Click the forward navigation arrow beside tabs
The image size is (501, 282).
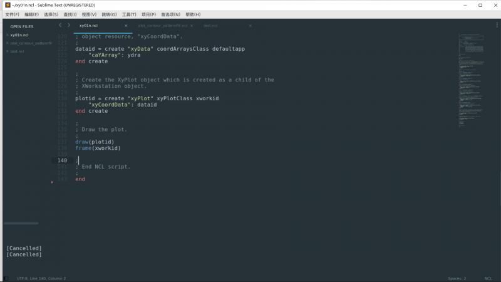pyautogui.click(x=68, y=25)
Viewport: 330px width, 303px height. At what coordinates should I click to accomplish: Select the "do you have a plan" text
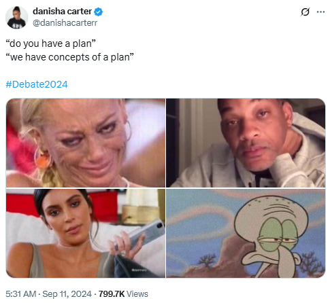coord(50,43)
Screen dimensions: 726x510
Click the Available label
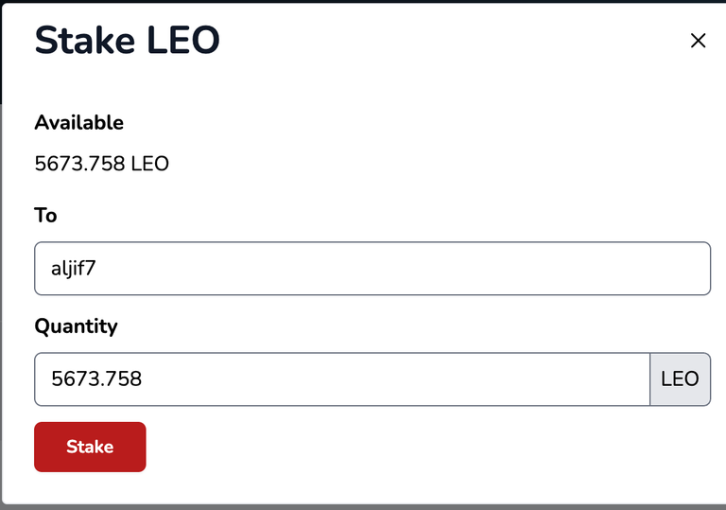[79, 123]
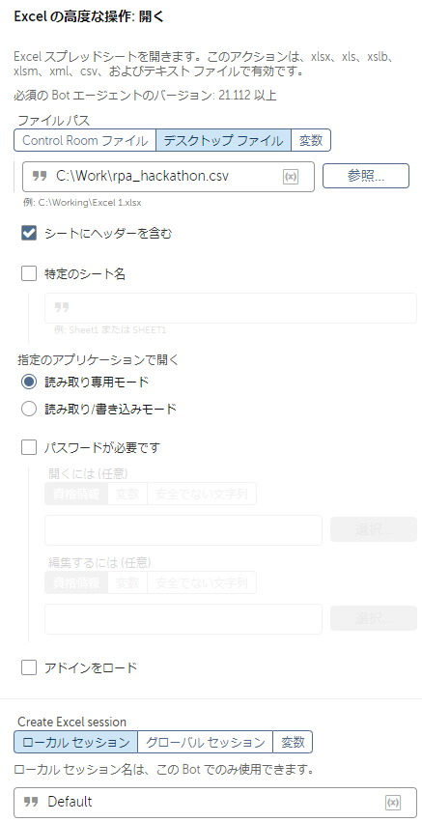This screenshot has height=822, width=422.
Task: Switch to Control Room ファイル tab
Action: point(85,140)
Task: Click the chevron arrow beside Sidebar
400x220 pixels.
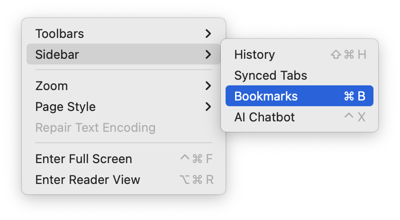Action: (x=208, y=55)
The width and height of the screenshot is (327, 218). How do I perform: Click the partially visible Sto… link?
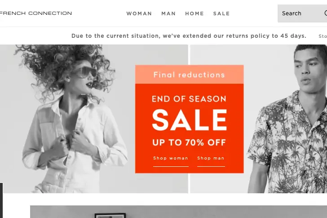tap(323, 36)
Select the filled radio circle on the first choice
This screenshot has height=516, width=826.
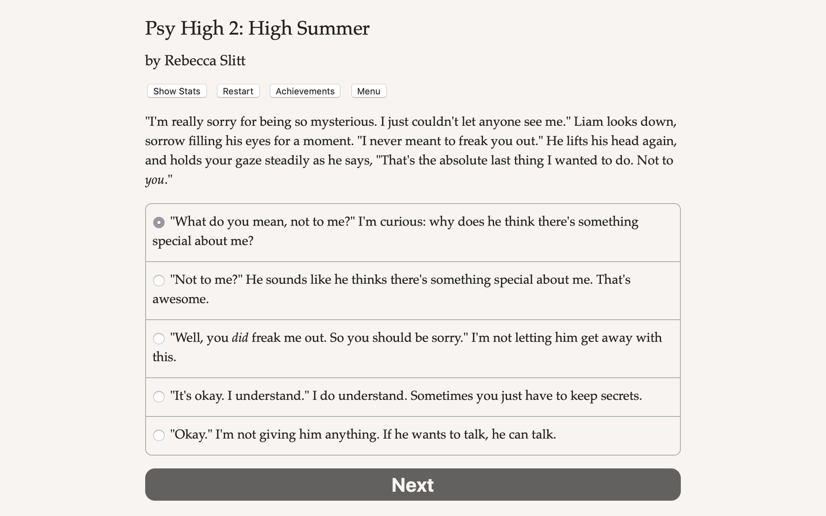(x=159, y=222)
--------------------------------
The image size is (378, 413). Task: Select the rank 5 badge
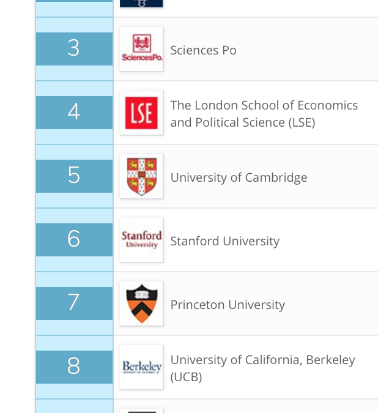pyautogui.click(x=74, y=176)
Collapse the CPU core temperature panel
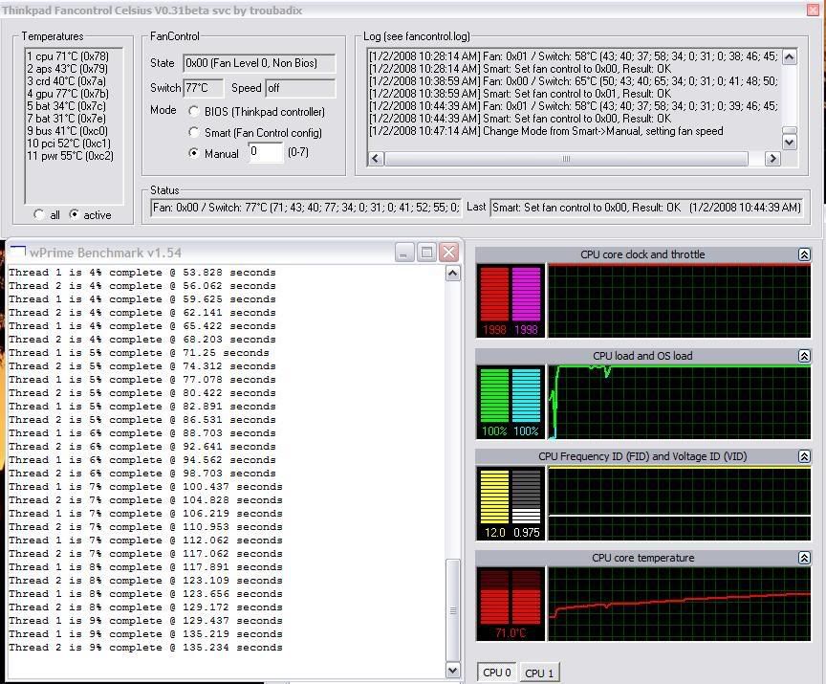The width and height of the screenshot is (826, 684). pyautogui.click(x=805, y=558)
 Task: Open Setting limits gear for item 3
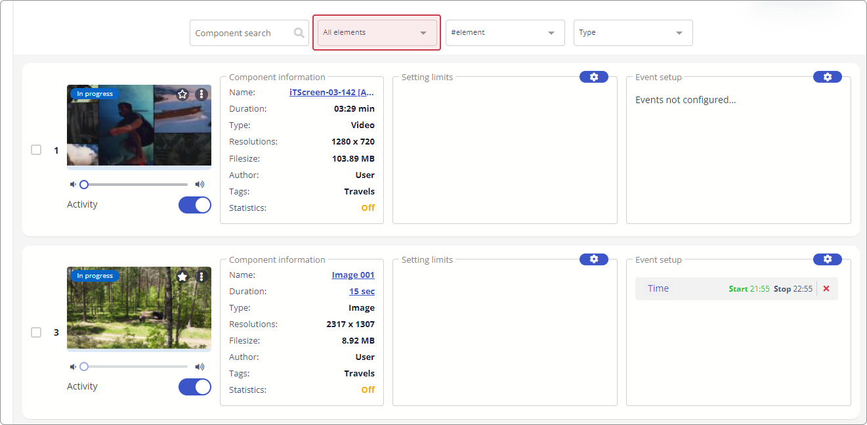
--------------------------------
__Problem description__: Each line above starting at the one holding "Click the forward" and ending at the one holding "Screen dimensions: 726x510" should be set down exactly as it stands, both ends included, with no pictures.

__Answer box__:
Click the forward navigation arrow beside tabs
The image size is (501, 282).
pyautogui.click(x=68, y=25)
Viewport: 330px width, 303px height. At what coordinates should I click to accomplish: Select the "do you have a plan" text
coord(50,43)
Screen dimensions: 726x510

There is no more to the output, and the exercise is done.